I see. We just haven’t been able to adequately fund the program in MT so I’m not entirely sure how it works. There are some CIT trained officers here but as far as I know they have voluntarily gone out of their way to pursue the program. This issue has dovetailed with the MHAD (Mental Health Advanced Directive) law that has passed (but has not yet gone into effect) in MT that gives people the right to *request* a CIT trained officer during their crisis intervention but only time will tell how that works out.

4. cd - June 19, 2012

My wife ( has bipolar) had to stay in an isolated room in the emergency room at Skagit Valley Hospital for 2 hours.

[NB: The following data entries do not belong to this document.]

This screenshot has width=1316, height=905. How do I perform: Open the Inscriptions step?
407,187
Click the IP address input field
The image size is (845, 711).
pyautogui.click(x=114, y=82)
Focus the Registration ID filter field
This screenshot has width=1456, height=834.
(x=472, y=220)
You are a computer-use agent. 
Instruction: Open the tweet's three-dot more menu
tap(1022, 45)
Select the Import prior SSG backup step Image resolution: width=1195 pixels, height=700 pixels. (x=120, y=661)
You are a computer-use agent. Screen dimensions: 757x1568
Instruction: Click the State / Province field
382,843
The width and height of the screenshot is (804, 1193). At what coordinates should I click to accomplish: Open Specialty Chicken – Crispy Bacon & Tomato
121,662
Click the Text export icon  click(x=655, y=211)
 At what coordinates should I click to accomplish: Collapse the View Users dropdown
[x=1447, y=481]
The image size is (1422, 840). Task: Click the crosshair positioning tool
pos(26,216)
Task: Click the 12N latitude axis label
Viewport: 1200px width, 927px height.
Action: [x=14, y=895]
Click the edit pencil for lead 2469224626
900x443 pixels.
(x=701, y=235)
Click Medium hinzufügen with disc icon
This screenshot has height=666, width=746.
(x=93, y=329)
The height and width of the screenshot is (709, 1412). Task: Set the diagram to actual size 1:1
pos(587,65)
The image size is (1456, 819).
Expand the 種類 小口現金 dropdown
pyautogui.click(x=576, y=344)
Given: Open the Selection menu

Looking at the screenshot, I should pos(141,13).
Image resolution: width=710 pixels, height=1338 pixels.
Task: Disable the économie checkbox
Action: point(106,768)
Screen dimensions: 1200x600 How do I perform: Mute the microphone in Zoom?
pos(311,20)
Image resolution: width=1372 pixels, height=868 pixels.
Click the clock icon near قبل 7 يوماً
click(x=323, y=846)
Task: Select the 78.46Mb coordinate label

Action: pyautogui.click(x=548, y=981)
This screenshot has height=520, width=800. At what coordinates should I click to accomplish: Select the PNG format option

When she was admitted to the Care Unit she told the attending psych dr. that she felt like she just came out of a dungeon. She was not speaking much and the dr. called me at home and asked what she meant. I told him that it was her mind and she probably thought about home since she was not going out of the house much. Much to my disbelief when my wife told me where they put her in isolation by herself for 2 hours. Several things have happened since she got there that has set her back. They are over and I hope she gets well soon to come home. Too bad that in receiving care it causes things to be worse before they get better. I wish I would have done a lot things different for this episode of her illness. Taking her there would have been one.